→ EXERCISE GOAL
Where the listing below reaches the line containing "Select the green bianzi bone icon", start writing out lines exactly, and stop once the line containing "1222x751 pixels." has been written.

→ INFORMATION
....
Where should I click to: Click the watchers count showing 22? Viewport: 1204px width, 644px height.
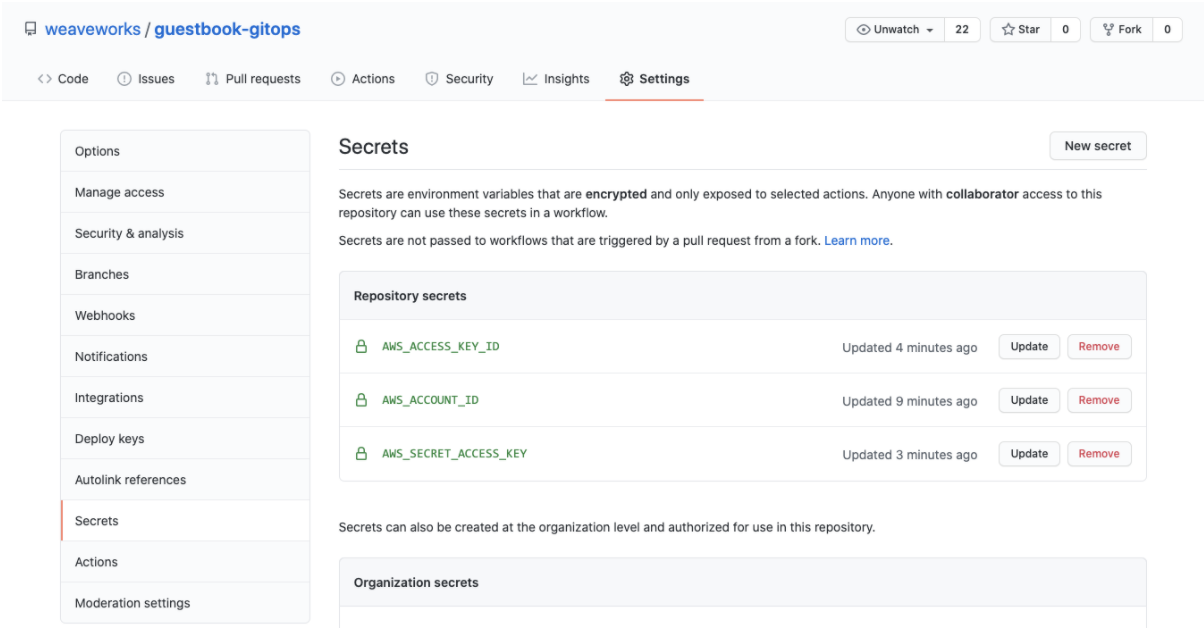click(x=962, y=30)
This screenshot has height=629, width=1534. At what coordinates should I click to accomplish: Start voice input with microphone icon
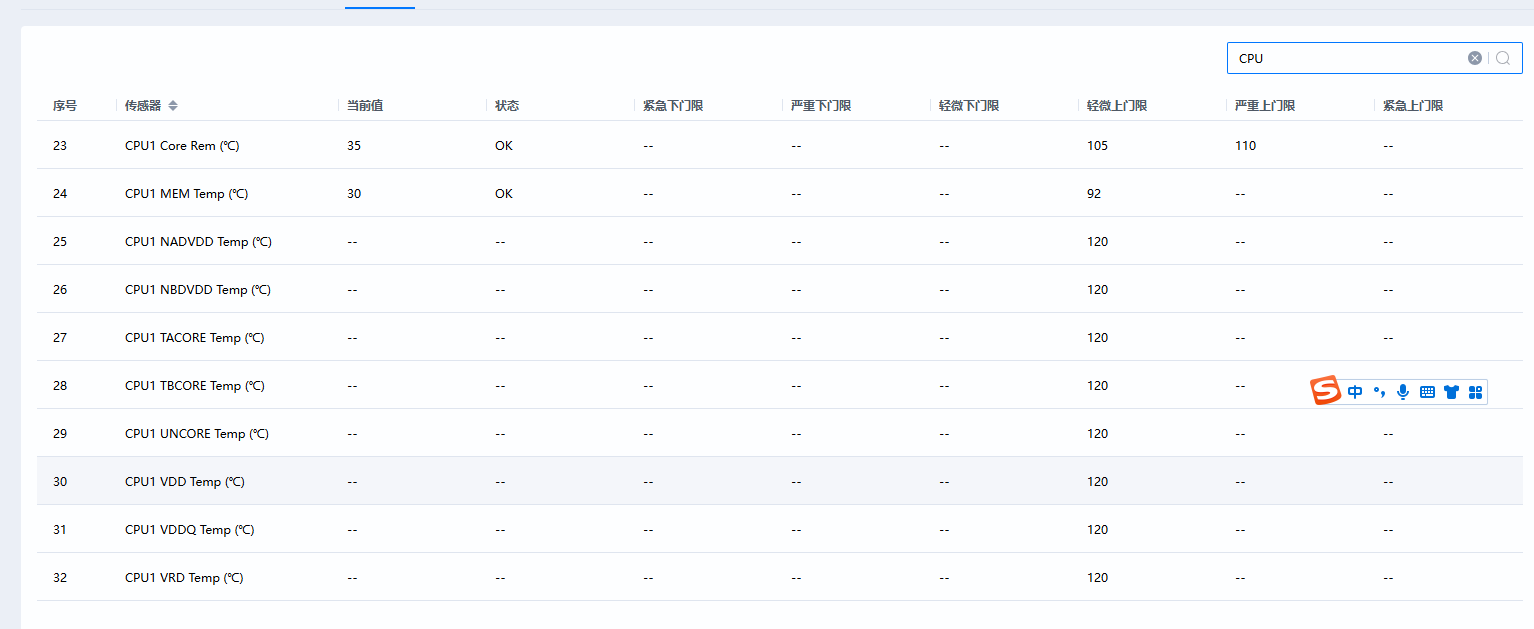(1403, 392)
....
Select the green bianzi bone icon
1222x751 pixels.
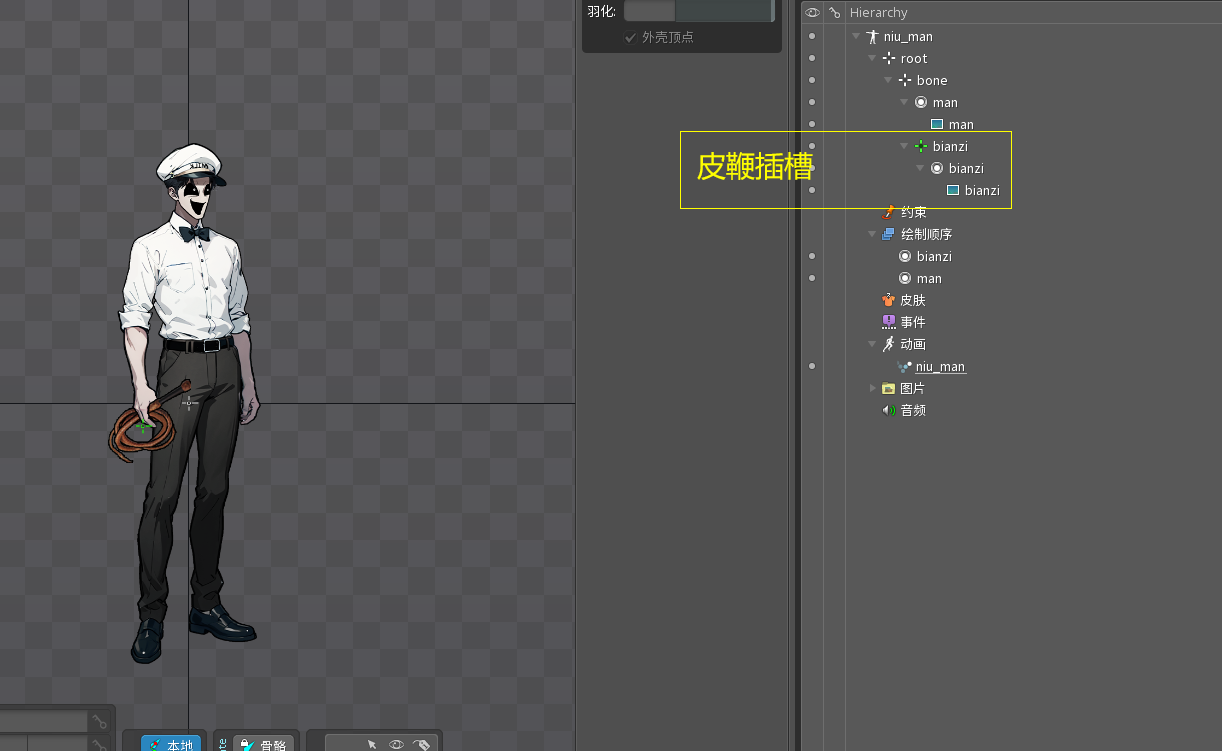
....
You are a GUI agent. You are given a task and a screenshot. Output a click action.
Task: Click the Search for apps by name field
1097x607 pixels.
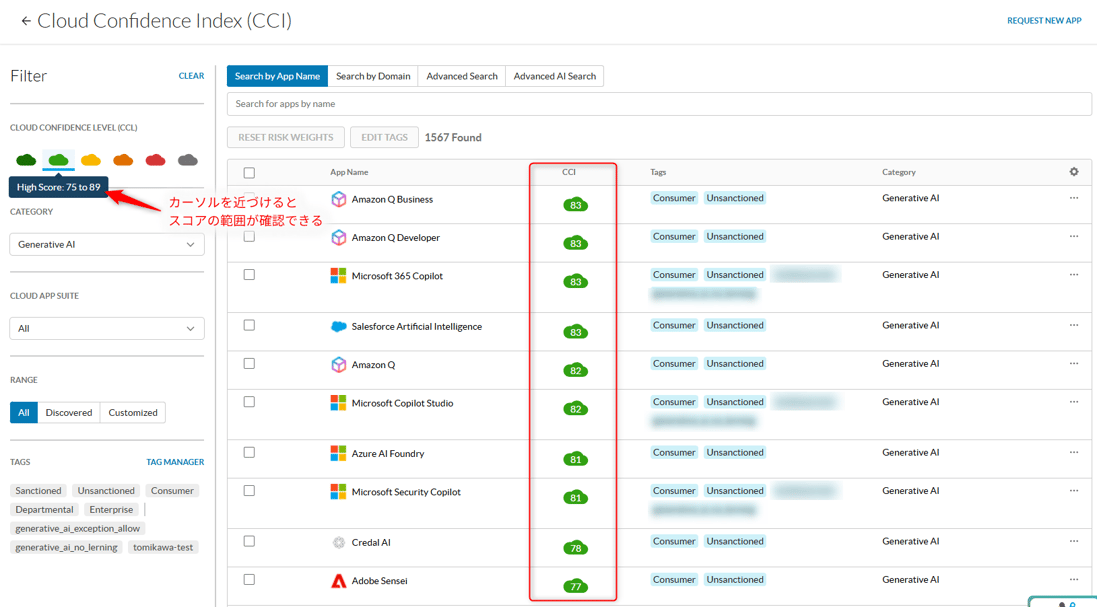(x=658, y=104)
....
→ ANSWER TO THIS EXERCISE
Select the green bianzi bone icon
1222x751 pixels.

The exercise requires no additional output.